Methods. Every four days throughout the marathon series, the subject’s body weight and composition were measured, urine samples were collected, and capillary blood samples were drawn to determine changes in non-esterified fat acid (NEFA), aspartate aminotransferase (AST), alanine aminotransferase (ALT ), gamma-glutamyl transferase (GGT), plasma electrolytes, creatine kinase (CK), lactate dehydrogenase (LDH), testosterone, cortisol, fibrinogen, C-reactive protein (CRP), and oxidative stress indices. The heart rate and energy expenditure were also monitored. Magnetic resonance (MR) scans of the knees were obtained before and after completion of the marathon series.
Results. Fatty mass was noted to decrease significantly over the course of the marathon series; the mean heart rate decreased significantly during the last period (129 bpm to 125 bpm) as did red blood cell count and hemoglobin concentration (12.8 g% vs. the initial value of 13.7 g%). Cortisol decreased while testosterone increased significantly (3.8 to 5 ng/mL) during the last two weeks.
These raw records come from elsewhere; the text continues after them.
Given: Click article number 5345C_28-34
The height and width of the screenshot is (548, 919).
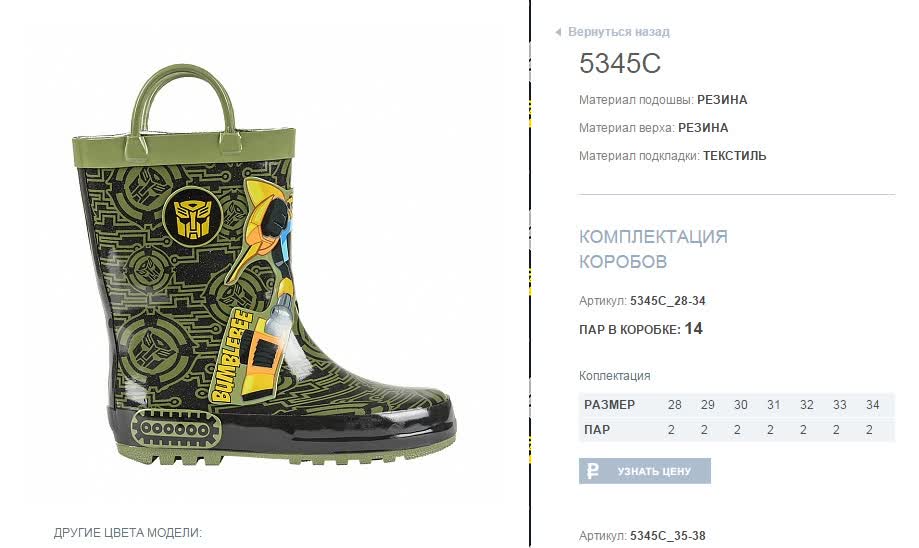Looking at the screenshot, I should (668, 301).
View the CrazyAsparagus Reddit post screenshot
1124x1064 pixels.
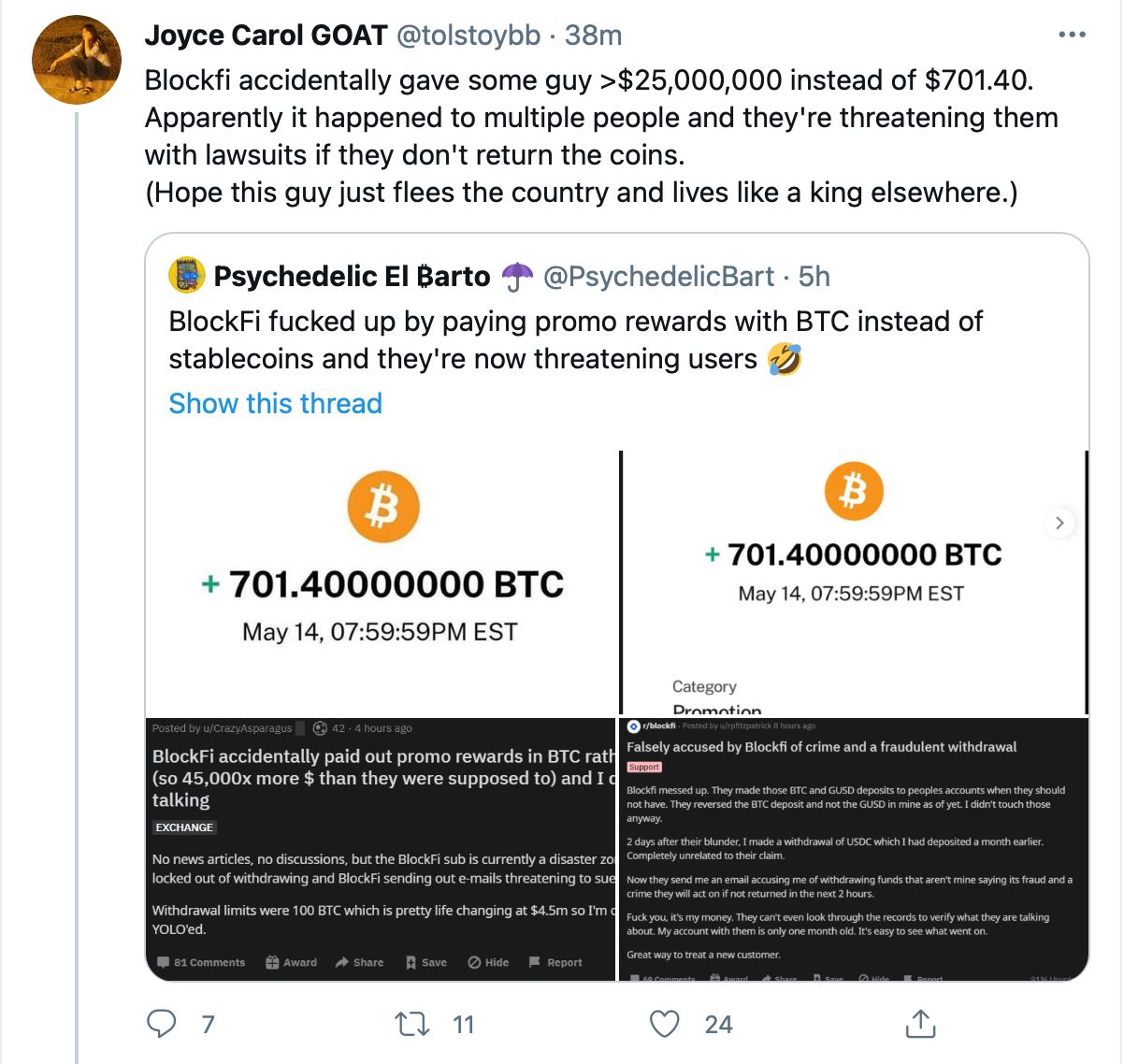click(382, 849)
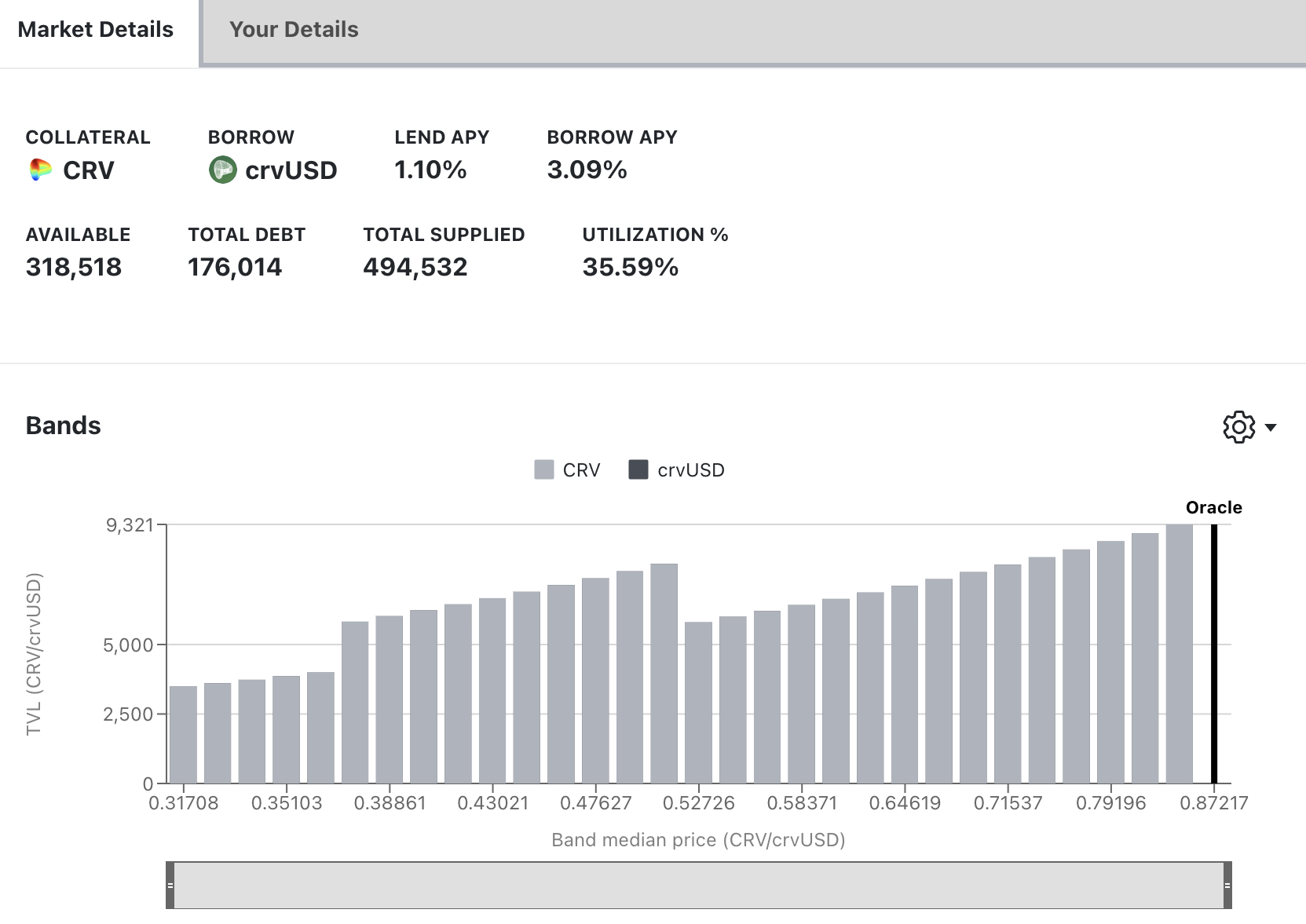Select the leftmost bar at price 0.31708
The image size is (1306, 924).
[x=183, y=734]
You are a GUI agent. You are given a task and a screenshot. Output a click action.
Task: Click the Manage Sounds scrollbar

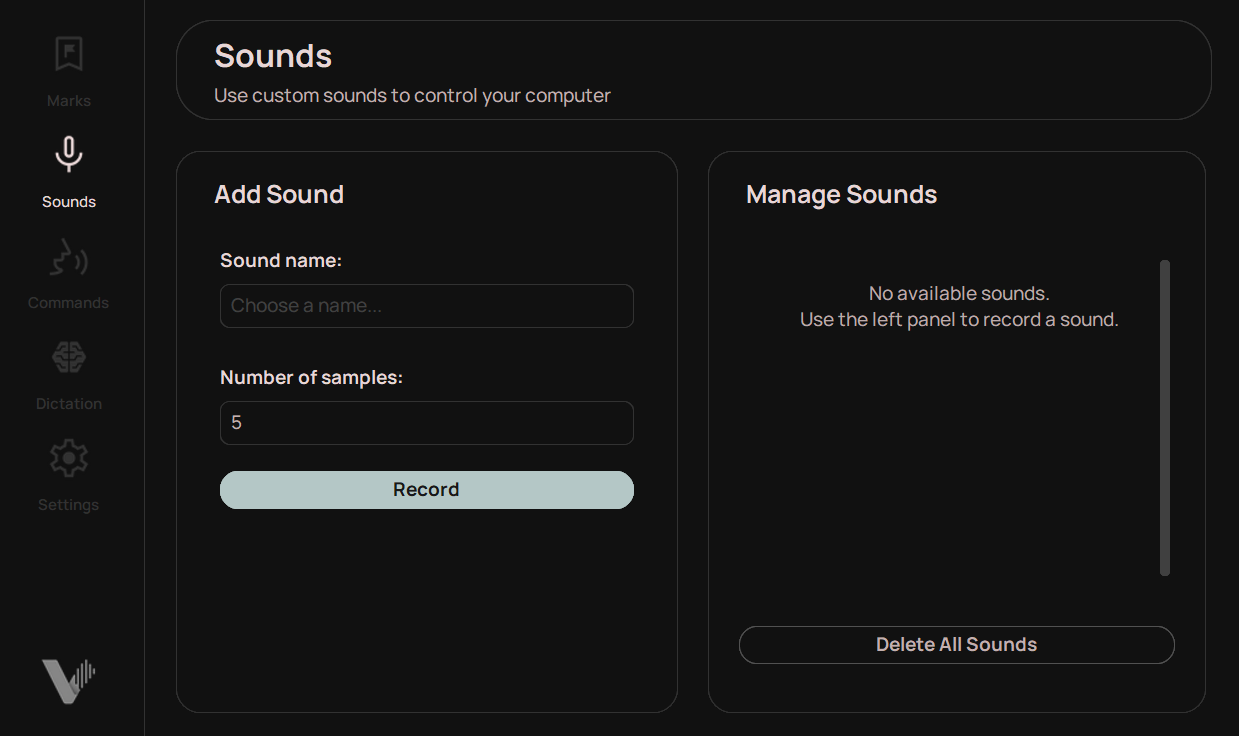1165,417
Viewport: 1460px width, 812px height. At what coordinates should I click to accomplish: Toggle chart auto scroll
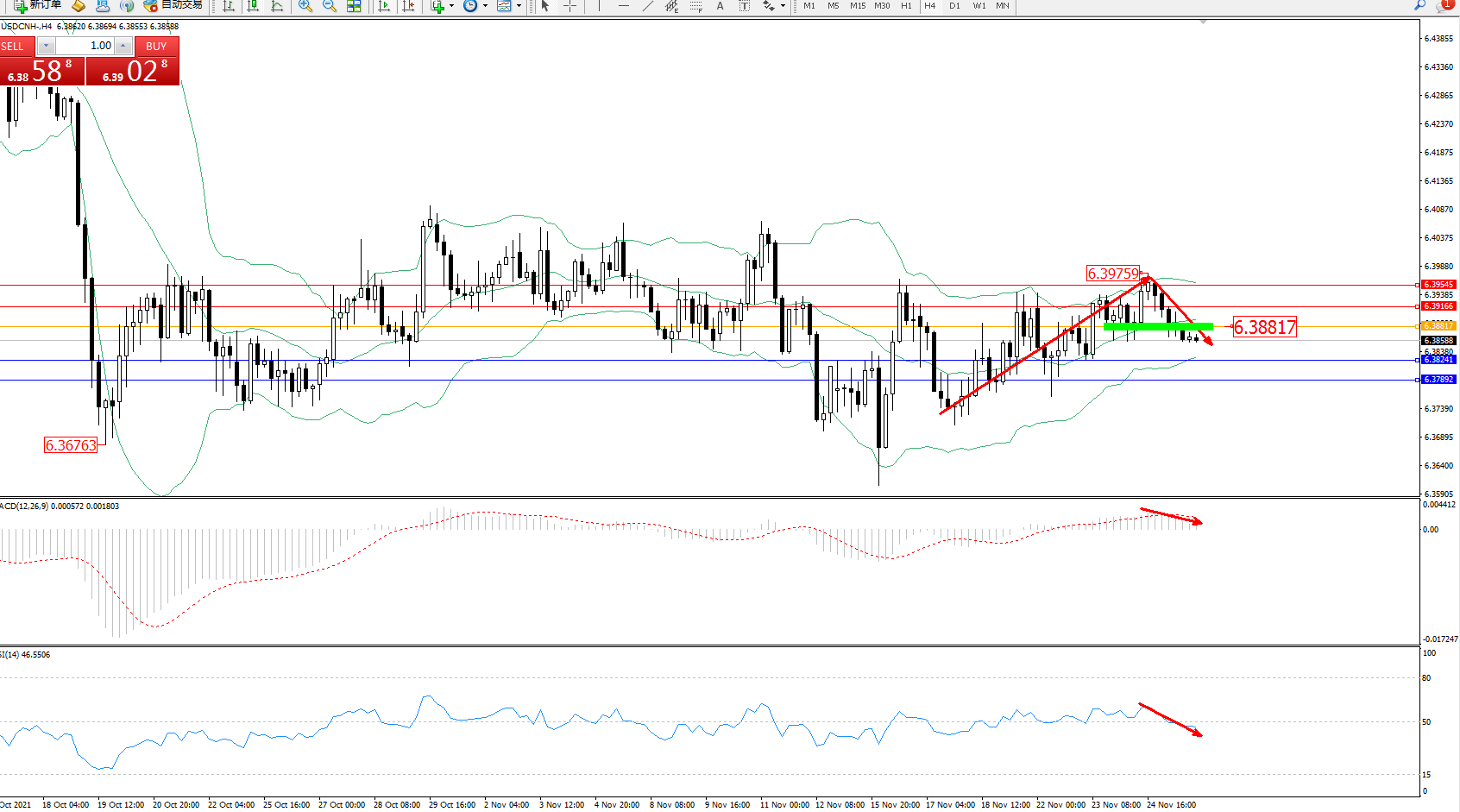[x=384, y=6]
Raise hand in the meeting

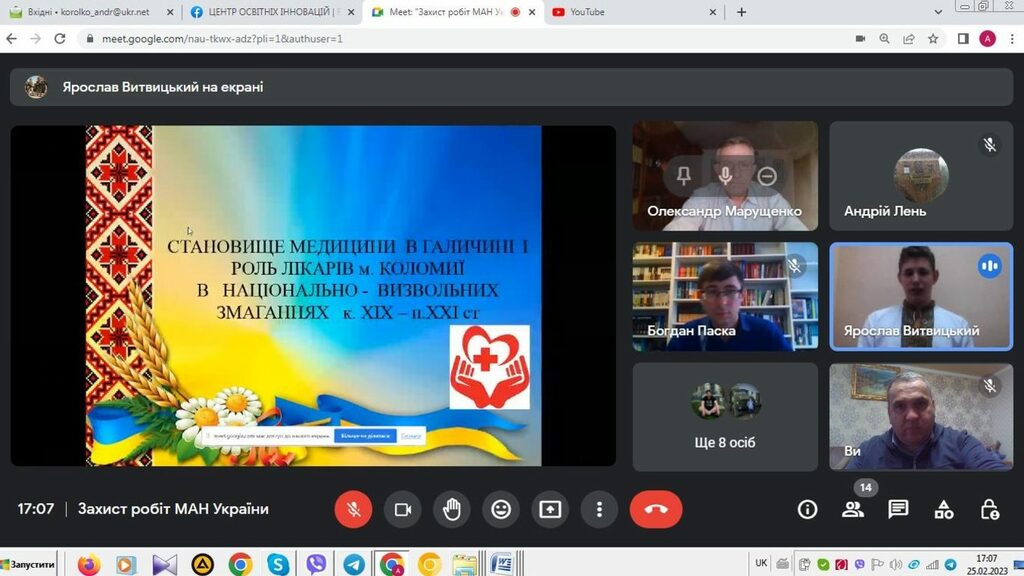(452, 509)
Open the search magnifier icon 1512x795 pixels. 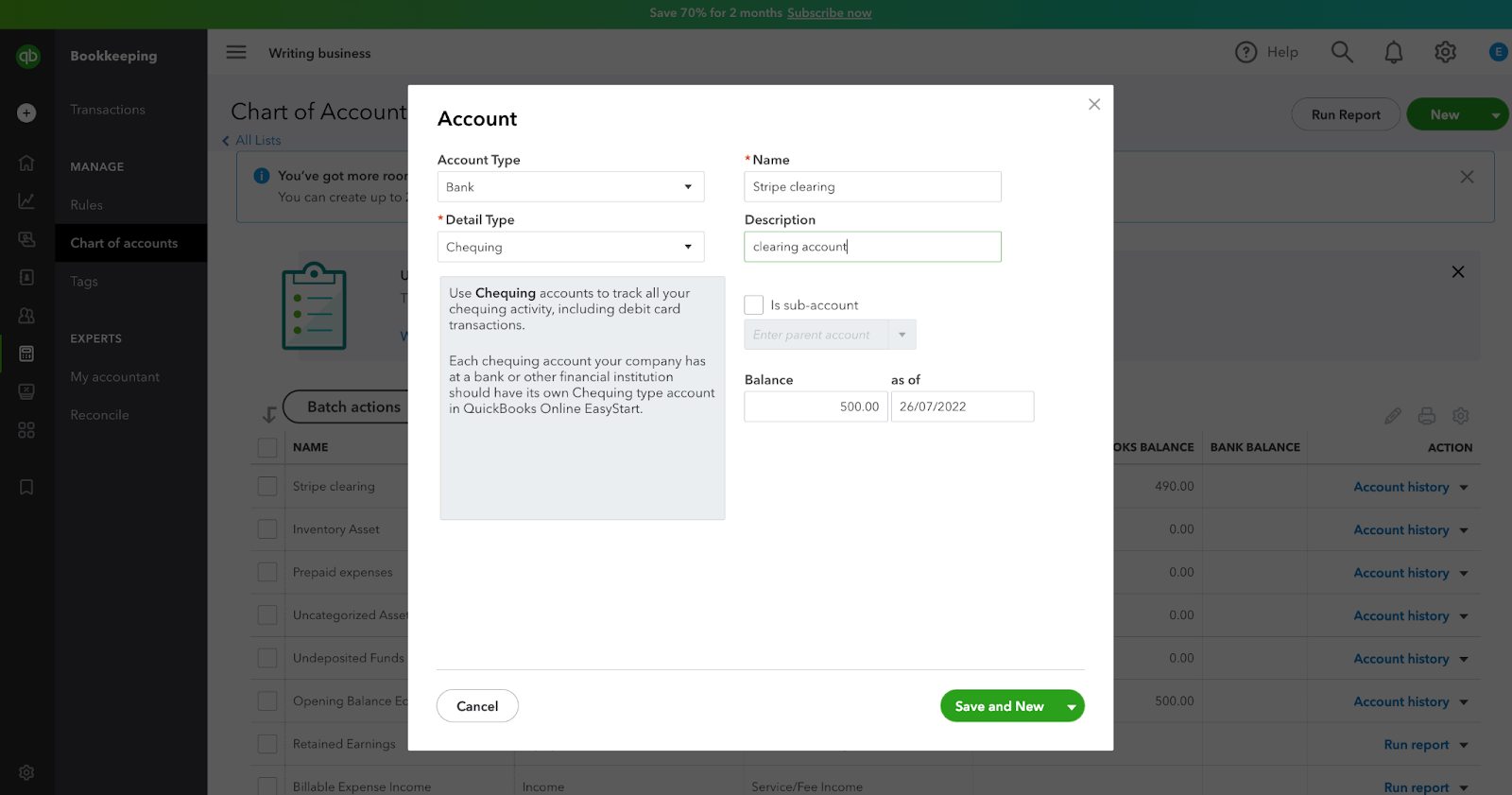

Total peroxides increased after the first three marathons and then later decreased (392 to 189 µmol/L). Fibrinogen, CRP, CK, LDK and urinanalysis were unchanged. No osteochondral injuries of the knees were detected on the final MR scans.
Conclusion. Analysis of the biochemical data indicate that an elevated volume of aerobic work can be successfully carried out without causing muscle or joint damage, metabolic derangement or renal dysfunction. Also in well-trained athletes, prolonged endurance performance can induce specific adaptations that facilitate completion of the race, the psychological limit to which is the monotony and duration of performance.